The four stages of G20
The history of the G20 can be divided into four periods since its inception after the wake of the Asian Financial Crisis in 1999, as penned in a report on the history of the G20 mechanism by the Chongyang Institute.
The first period spans September 1999 to October 2008, consisting of ministerial-level meetings. The second dealt with crisis resolution, lasting from November 2008 to June 2010. The U.S.'s subprime mortgage contagion, which soon spread to Europe's banks, nudged the 20 nations to inaugurate a summit that became an annual gathering years later.
The third stage from 2010 to 2015 saw seven summits from Toronto to Antalya, and the fourth is the "new globalization" period from 2016 until now.
The G20 comprises the G7 plus developing economies such as China, Russia and India – countries that have contributed the most to global economic growth in recent years.
The G20's primary mandate reflects its conception, which is to prevent future world financial crises by having nations with influential economies convene to anticipate such concerns. For instance, at the London summit in 2009, G20 leaders pledged over a trillion U.S. dollars to the World Bank and the International Monetary Fund to help emerging market economies in the midst of the worst economic catastrophe since the 1929 Great Depression. They also agreed to develop new financial regulations and create a supervisory body.
In recent years, the summits have taken on political overtones, such as the ones in 2017 that focused on climate change and global trade. U.S. President Donald Trump had pulled out of the Paris Climate Agreement that year, so the meeting also offered a chance to discuss the ramifications of the U.S. pullout from the landmark global agreement.
G20 comes to a gridlock
This mechanism was successful in its first and second stages: Global economic growth was registered at an annual average of 4.2 percent from 1999 to 2008.
It slowed to 3.4 percent between 2009 and 2018, when Europe was mired in an unfolding debt crisis and Brexit, the U.S.'s rating was downgraded from its prized AAA to AA+, as well as financial crises sweeping through emerging economies like Argentina, South Africa, Russia and Brazil, according to Wang Wen, executive dean of the Chongyang Institute.
So why is the G20 losing its shine? "The U.S. is leaving the world leaderless and global governance is getting fragmented," said He Yafei, former Chinese vice foreign minister. Consensus is shrinking with wider chasms among major economies, resulting in increasing suspicion and rivalry.
"The complication and sensitization of international relations are weakening the foundation of the G20's operation," added He, the man behind China's participation in the mechanism. In addition, he pointed out G20's own defect in that it has neither secretary nor resident institution.
The growing divisions within the G20 also confront the mechanism with existential challenges. Its members have their own overlapping groupings, comprising the advanced economies of the G7, developing economies of the BRICS, and moderately strong nations in MITKA. These smaller allegiances could exacerbate the growing factionalism and further weaken the globalization made possible by these member economies.
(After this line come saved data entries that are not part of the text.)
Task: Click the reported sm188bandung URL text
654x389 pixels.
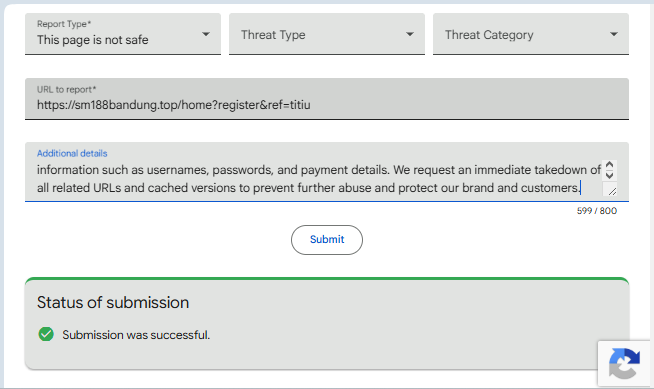Action: click(x=174, y=105)
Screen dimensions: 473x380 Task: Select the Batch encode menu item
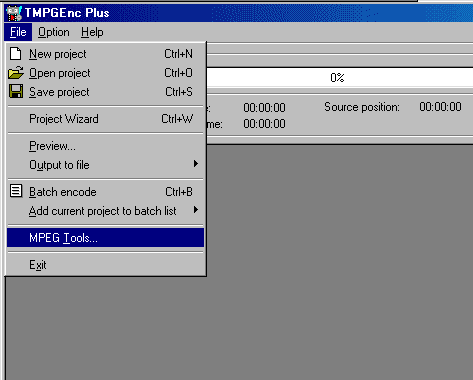point(105,192)
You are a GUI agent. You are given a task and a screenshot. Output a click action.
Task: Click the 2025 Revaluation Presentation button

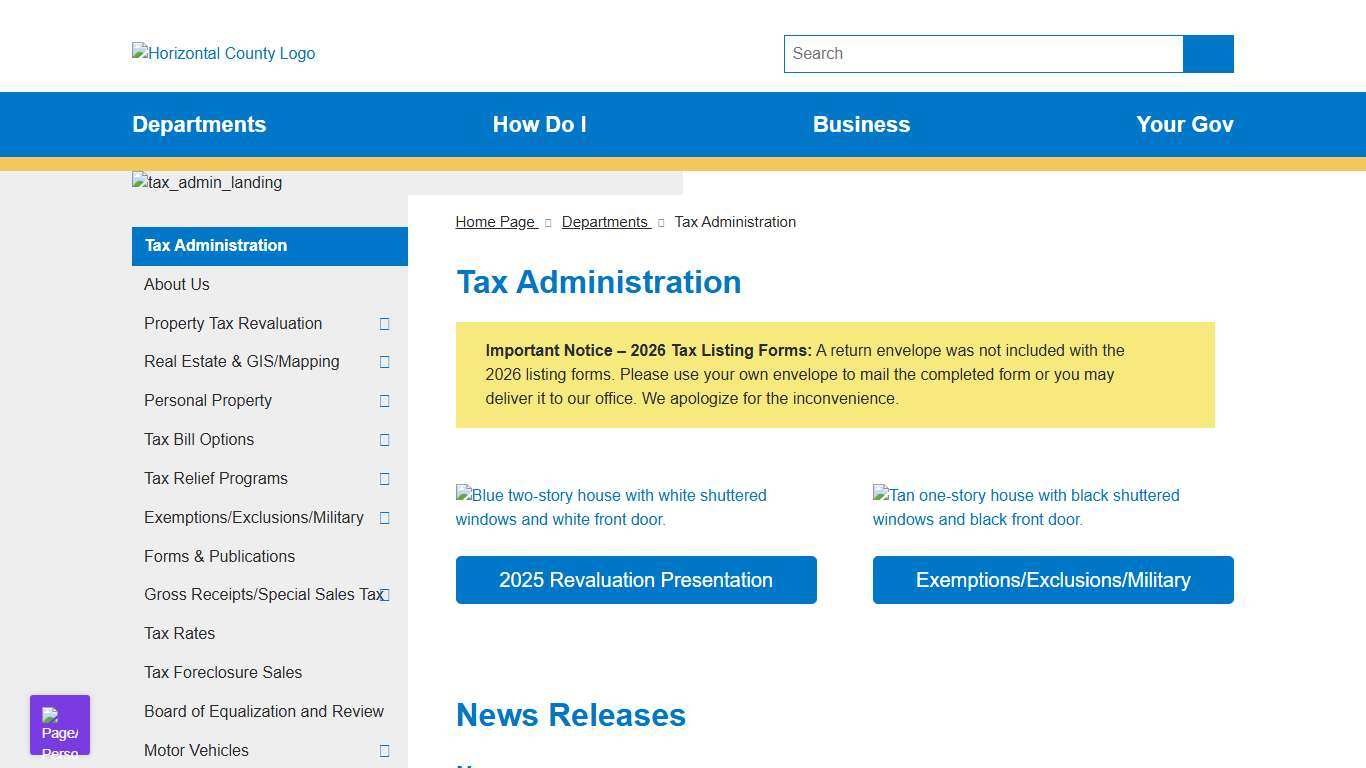click(636, 580)
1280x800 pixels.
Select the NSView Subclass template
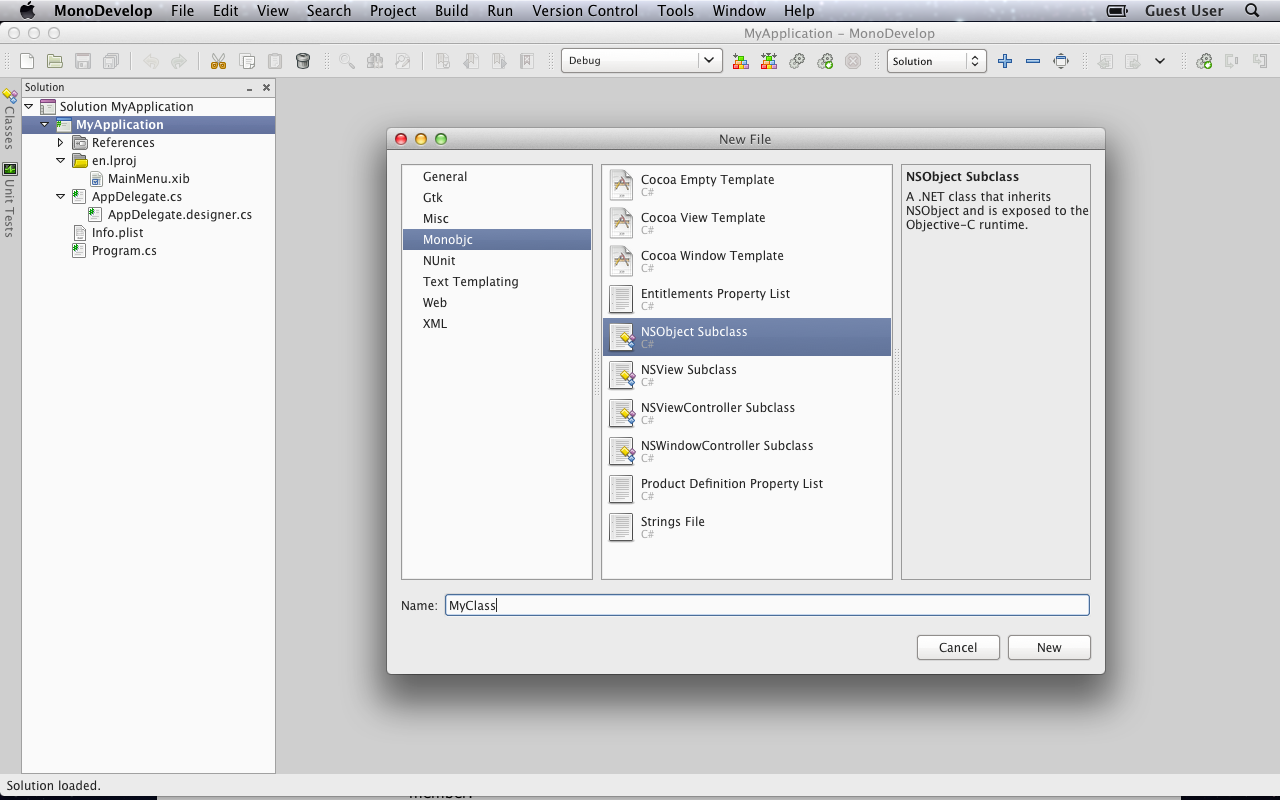(x=688, y=370)
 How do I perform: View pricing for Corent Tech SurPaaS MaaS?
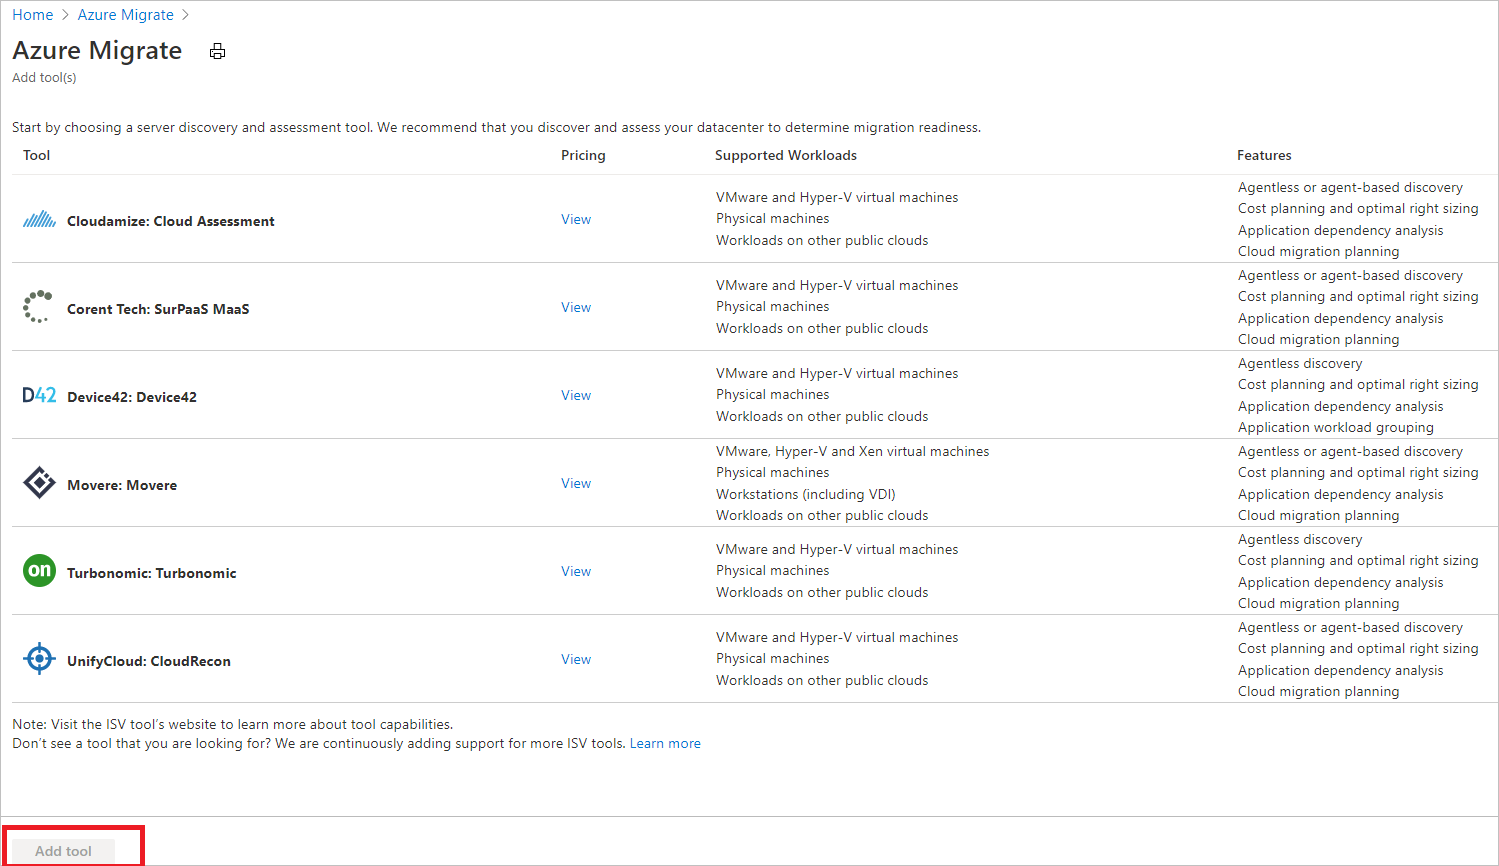576,308
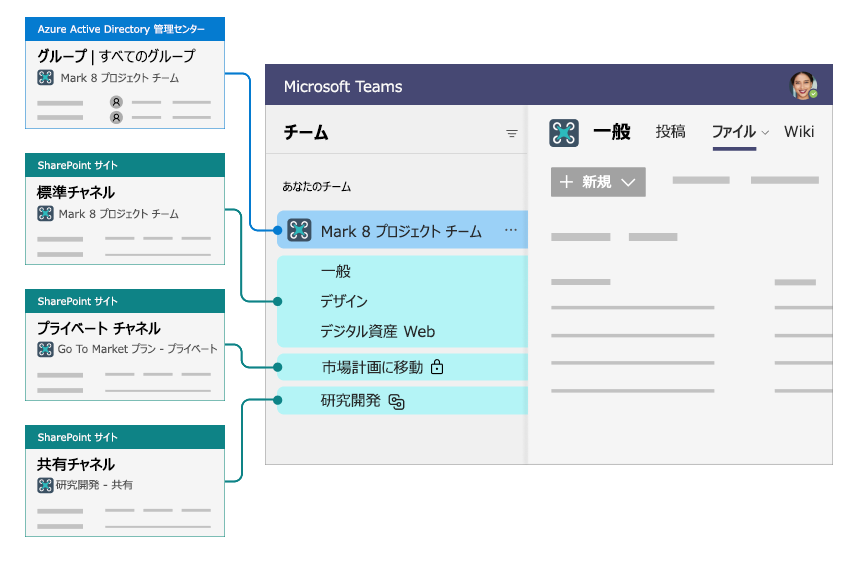Click the 一般 channel header icon
This screenshot has width=864, height=562.
565,132
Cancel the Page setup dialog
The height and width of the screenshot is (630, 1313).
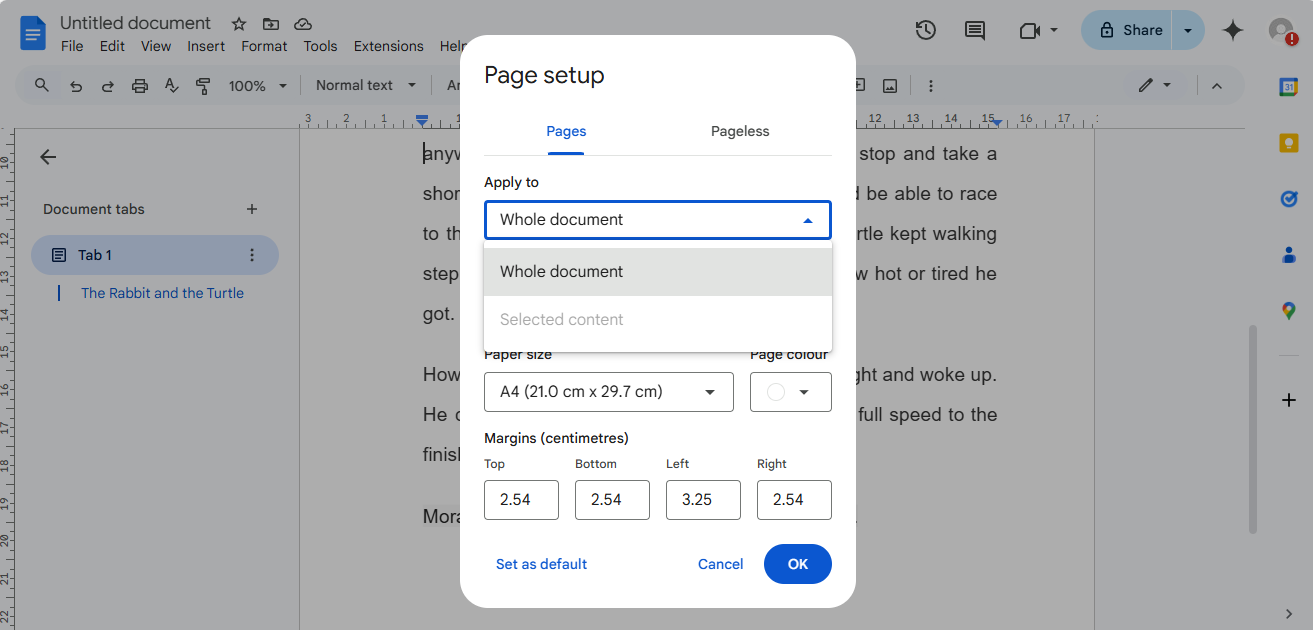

On top of those concerns are the vicissitudes brought on by the trends of history. Looking back, financial mechanisms have been dominated by hegemonies. "Britain initiated the gold standard and the U.S. came up with the Bretton Woods system," said Zhang Yanling. But now the decline of hegemonies is leading to these changes to international financial systems, and could shift the conversation of the G20 toward further consideration of emerging leaders.
Given such changes to these well-established mechanisms, as well as disagreements between member nations that have dented the armor of globalization, the G20 Summit in Osaka this year will test the mechanism's very foundations.